## Exercise aim
Which lines of the data below contain "button"? Please show them all.

## Data for this task
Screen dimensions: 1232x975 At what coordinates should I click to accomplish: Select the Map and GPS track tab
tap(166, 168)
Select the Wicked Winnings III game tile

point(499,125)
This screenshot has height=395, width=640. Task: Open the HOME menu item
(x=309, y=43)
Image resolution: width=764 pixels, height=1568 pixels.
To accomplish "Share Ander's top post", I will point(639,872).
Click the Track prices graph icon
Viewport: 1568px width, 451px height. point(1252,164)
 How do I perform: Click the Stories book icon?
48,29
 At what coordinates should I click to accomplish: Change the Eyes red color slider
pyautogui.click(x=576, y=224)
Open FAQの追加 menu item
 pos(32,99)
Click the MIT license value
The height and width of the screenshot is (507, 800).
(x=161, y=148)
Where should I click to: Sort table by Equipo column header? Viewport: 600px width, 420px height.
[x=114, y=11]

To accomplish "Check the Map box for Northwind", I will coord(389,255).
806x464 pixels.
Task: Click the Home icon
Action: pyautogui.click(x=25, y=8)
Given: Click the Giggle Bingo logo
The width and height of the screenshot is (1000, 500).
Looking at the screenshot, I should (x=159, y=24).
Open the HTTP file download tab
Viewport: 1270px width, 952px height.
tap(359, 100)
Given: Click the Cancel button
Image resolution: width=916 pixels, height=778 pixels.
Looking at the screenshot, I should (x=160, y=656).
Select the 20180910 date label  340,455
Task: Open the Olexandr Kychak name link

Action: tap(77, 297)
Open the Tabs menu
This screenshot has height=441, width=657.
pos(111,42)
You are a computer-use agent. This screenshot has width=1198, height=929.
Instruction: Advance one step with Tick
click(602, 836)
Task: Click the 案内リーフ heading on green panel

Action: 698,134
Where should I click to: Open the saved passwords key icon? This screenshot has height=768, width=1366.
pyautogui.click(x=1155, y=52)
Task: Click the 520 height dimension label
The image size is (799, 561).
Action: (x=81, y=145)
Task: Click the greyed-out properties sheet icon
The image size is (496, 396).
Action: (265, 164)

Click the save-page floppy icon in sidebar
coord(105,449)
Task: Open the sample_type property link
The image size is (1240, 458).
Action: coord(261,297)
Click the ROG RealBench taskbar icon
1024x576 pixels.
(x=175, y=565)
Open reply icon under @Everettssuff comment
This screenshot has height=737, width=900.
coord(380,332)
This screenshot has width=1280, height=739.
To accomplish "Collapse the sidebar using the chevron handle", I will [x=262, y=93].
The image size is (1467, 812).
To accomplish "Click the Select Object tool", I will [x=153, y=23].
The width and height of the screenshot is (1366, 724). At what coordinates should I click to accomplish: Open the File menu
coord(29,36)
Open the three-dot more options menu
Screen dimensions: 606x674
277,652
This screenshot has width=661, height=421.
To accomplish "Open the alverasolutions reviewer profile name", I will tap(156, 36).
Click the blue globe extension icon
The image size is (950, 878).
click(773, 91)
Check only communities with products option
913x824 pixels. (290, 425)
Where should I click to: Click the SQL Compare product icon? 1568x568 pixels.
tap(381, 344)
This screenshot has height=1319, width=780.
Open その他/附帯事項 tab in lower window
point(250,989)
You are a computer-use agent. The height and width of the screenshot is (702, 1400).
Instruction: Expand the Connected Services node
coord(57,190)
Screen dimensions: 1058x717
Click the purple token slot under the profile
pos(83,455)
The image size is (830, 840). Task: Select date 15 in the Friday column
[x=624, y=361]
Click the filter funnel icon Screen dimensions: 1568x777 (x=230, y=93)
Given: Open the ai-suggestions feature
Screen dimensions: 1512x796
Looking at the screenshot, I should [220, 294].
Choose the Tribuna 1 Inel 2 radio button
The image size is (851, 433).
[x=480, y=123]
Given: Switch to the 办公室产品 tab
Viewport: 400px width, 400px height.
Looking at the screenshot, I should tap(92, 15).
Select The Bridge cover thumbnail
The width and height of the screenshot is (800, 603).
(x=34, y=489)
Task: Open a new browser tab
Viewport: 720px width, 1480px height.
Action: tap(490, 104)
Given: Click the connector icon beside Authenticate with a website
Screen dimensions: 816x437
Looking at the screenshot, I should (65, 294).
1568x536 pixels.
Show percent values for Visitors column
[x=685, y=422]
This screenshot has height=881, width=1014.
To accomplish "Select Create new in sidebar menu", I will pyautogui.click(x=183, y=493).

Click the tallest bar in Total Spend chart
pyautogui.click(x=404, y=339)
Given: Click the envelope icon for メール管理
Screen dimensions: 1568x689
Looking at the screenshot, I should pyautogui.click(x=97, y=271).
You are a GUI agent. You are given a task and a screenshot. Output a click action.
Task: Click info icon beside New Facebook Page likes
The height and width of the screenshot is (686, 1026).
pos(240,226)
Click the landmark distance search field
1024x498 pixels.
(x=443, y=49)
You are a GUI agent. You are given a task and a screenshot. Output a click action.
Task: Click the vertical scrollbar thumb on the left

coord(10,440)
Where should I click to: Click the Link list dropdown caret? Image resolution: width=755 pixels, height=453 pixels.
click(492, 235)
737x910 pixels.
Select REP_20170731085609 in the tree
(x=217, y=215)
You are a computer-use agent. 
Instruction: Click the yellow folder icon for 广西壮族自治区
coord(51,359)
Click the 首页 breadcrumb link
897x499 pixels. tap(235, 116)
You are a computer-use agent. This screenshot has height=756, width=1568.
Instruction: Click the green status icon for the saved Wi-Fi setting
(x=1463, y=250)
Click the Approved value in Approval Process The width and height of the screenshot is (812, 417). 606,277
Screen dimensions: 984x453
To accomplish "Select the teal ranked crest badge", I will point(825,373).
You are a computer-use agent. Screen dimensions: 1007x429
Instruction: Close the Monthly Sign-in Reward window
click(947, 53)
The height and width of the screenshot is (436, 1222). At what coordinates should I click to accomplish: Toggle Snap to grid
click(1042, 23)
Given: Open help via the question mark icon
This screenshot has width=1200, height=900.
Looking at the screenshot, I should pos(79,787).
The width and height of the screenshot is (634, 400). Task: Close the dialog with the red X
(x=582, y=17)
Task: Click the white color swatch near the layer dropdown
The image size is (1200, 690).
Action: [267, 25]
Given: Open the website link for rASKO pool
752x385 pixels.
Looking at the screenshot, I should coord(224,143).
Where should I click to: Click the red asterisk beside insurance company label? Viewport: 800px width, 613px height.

## The answer
Given: Click the Cancel button
Choose the Tribuna 1 Inel 2 radio button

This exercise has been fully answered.